Collected data entries
━━━━━━━━
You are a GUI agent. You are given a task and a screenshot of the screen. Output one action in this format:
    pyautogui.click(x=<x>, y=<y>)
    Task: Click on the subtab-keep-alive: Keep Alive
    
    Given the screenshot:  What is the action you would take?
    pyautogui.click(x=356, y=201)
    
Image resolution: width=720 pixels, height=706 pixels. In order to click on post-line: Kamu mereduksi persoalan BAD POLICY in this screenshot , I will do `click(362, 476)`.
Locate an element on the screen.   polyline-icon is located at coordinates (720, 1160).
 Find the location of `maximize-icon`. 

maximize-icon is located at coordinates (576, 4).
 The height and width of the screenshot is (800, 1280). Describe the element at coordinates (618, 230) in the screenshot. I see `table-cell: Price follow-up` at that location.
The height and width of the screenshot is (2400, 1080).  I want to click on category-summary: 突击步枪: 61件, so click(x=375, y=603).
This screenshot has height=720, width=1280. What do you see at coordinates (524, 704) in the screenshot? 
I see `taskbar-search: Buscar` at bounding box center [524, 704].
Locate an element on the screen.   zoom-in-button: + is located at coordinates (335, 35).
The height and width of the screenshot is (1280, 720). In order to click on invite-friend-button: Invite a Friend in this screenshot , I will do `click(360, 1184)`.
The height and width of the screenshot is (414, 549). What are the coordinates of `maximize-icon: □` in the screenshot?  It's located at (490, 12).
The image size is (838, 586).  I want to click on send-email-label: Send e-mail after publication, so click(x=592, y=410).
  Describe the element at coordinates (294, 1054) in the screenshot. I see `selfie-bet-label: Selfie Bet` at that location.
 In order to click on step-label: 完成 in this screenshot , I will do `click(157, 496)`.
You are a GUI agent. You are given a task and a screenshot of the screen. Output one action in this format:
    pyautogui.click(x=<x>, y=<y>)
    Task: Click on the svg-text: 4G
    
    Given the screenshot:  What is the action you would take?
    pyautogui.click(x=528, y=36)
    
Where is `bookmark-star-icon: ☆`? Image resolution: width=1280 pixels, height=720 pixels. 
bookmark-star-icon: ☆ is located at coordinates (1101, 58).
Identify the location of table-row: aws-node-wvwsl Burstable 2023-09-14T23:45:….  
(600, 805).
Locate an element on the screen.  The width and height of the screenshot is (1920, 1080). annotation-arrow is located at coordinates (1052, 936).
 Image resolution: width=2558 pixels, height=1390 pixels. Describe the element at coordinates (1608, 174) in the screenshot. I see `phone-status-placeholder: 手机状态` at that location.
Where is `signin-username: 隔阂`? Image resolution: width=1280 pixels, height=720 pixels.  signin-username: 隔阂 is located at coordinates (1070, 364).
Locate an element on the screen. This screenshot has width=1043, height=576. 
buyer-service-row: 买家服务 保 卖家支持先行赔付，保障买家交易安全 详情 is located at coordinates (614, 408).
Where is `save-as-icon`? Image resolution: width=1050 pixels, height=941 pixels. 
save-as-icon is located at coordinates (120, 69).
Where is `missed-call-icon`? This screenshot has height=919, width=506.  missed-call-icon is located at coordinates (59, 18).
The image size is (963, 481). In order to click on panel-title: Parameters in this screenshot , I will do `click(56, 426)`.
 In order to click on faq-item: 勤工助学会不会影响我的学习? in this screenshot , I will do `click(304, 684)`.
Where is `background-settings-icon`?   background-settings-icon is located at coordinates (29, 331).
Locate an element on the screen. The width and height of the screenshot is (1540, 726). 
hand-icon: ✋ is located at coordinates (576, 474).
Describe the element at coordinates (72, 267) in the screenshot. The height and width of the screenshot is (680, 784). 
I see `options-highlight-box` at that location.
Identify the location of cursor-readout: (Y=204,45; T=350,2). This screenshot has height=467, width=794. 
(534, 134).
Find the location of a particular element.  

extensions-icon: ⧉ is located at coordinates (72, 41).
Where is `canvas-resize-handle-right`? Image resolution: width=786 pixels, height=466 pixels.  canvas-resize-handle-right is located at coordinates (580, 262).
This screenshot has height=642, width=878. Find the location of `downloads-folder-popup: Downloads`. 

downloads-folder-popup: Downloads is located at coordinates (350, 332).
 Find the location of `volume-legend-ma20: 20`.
━━━━━━━━
#### EXERCISE PROMPT:
Substitute "Find an element" for every "Locate an element" in the lines above and reproduce them with no other changes.

#### WRITTEN RESPONSE:
You are a GUI agent. You are given a task and a screenshot of the screen. Output one action in this format:
    pyautogui.click(x=<x>, y=<y>)
    Task: Click on the subtab-keep-alive: Keep Alive
    
    Given the screenshot:  What is the action you would take?
    pyautogui.click(x=356, y=201)
    
Image resolution: width=720 pixels, height=706 pixels. In order to click on post-line: Kamu mereduksi persoalan BAD POLICY in this screenshot , I will do `click(362, 476)`.
Find an element on the screen.   polyline-icon is located at coordinates (720, 1160).
 Find the location of `maximize-icon`. 

maximize-icon is located at coordinates (576, 4).
 The height and width of the screenshot is (800, 1280). Describe the element at coordinates (618, 230) in the screenshot. I see `table-cell: Price follow-up` at that location.
The height and width of the screenshot is (2400, 1080).  I want to click on category-summary: 突击步枪: 61件, so click(x=375, y=603).
This screenshot has height=720, width=1280. What do you see at coordinates (524, 704) in the screenshot? 
I see `taskbar-search: Buscar` at bounding box center [524, 704].
Find an element on the screen.   zoom-in-button: + is located at coordinates (335, 35).
The height and width of the screenshot is (1280, 720). In order to click on invite-friend-button: Invite a Friend in this screenshot , I will do `click(360, 1184)`.
The height and width of the screenshot is (414, 549). What are the coordinates of `maximize-icon: □` in the screenshot?  It's located at (490, 12).
The image size is (838, 586).  I want to click on send-email-label: Send e-mail after publication, so click(x=592, y=410).
  Describe the element at coordinates (294, 1054) in the screenshot. I see `selfie-bet-label: Selfie Bet` at that location.
 In order to click on step-label: 完成 in this screenshot , I will do `click(157, 496)`.
You are a GUI agent. You are given a task and a screenshot of the screen. Output one action in this format:
    pyautogui.click(x=<x>, y=<y>)
    Task: Click on the svg-text: 4G
    
    Given the screenshot:  What is the action you would take?
    pyautogui.click(x=528, y=36)
    
Where is `bookmark-star-icon: ☆`? Image resolution: width=1280 pixels, height=720 pixels. 
bookmark-star-icon: ☆ is located at coordinates (1101, 58).
Identify the location of table-row: aws-node-wvwsl Burstable 2023-09-14T23:45:….  
(600, 805).
Find an element on the screen.  The width and height of the screenshot is (1920, 1080). annotation-arrow is located at coordinates (1052, 936).
 Image resolution: width=2558 pixels, height=1390 pixels. Describe the element at coordinates (1608, 174) in the screenshot. I see `phone-status-placeholder: 手机状态` at that location.
Where is `signin-username: 隔阂`? Image resolution: width=1280 pixels, height=720 pixels.  signin-username: 隔阂 is located at coordinates (1070, 364).
Find an element on the screen. This screenshot has width=1043, height=576. 
buyer-service-row: 买家服务 保 卖家支持先行赔付，保障买家交易安全 详情 is located at coordinates (614, 408).
Where is `save-as-icon`? Image resolution: width=1050 pixels, height=941 pixels. 
save-as-icon is located at coordinates (120, 69).
Where is `missed-call-icon`? This screenshot has height=919, width=506.  missed-call-icon is located at coordinates (59, 18).
The image size is (963, 481). In order to click on panel-title: Parameters in this screenshot , I will do `click(56, 426)`.
 In order to click on faq-item: 勤工助学会不会影响我的学习? in this screenshot , I will do `click(304, 684)`.
Where is `background-settings-icon`?   background-settings-icon is located at coordinates (29, 331).
Find an element on the screen. The width and height of the screenshot is (1540, 726). 
hand-icon: ✋ is located at coordinates (576, 474).
Describe the element at coordinates (72, 267) in the screenshot. The height and width of the screenshot is (680, 784). 
I see `options-highlight-box` at that location.
Identify the location of cursor-readout: (Y=204,45; T=350,2). This screenshot has height=467, width=794. 
(534, 134).
Find the location of a particular element.  

extensions-icon: ⧉ is located at coordinates (72, 41).
Where is `canvas-resize-handle-right`? Image resolution: width=786 pixels, height=466 pixels.  canvas-resize-handle-right is located at coordinates (580, 262).
This screenshot has height=642, width=878. Find the location of `downloads-folder-popup: Downloads`. 

downloads-folder-popup: Downloads is located at coordinates (350, 332).
 Find the location of `volume-legend-ma20: 20`.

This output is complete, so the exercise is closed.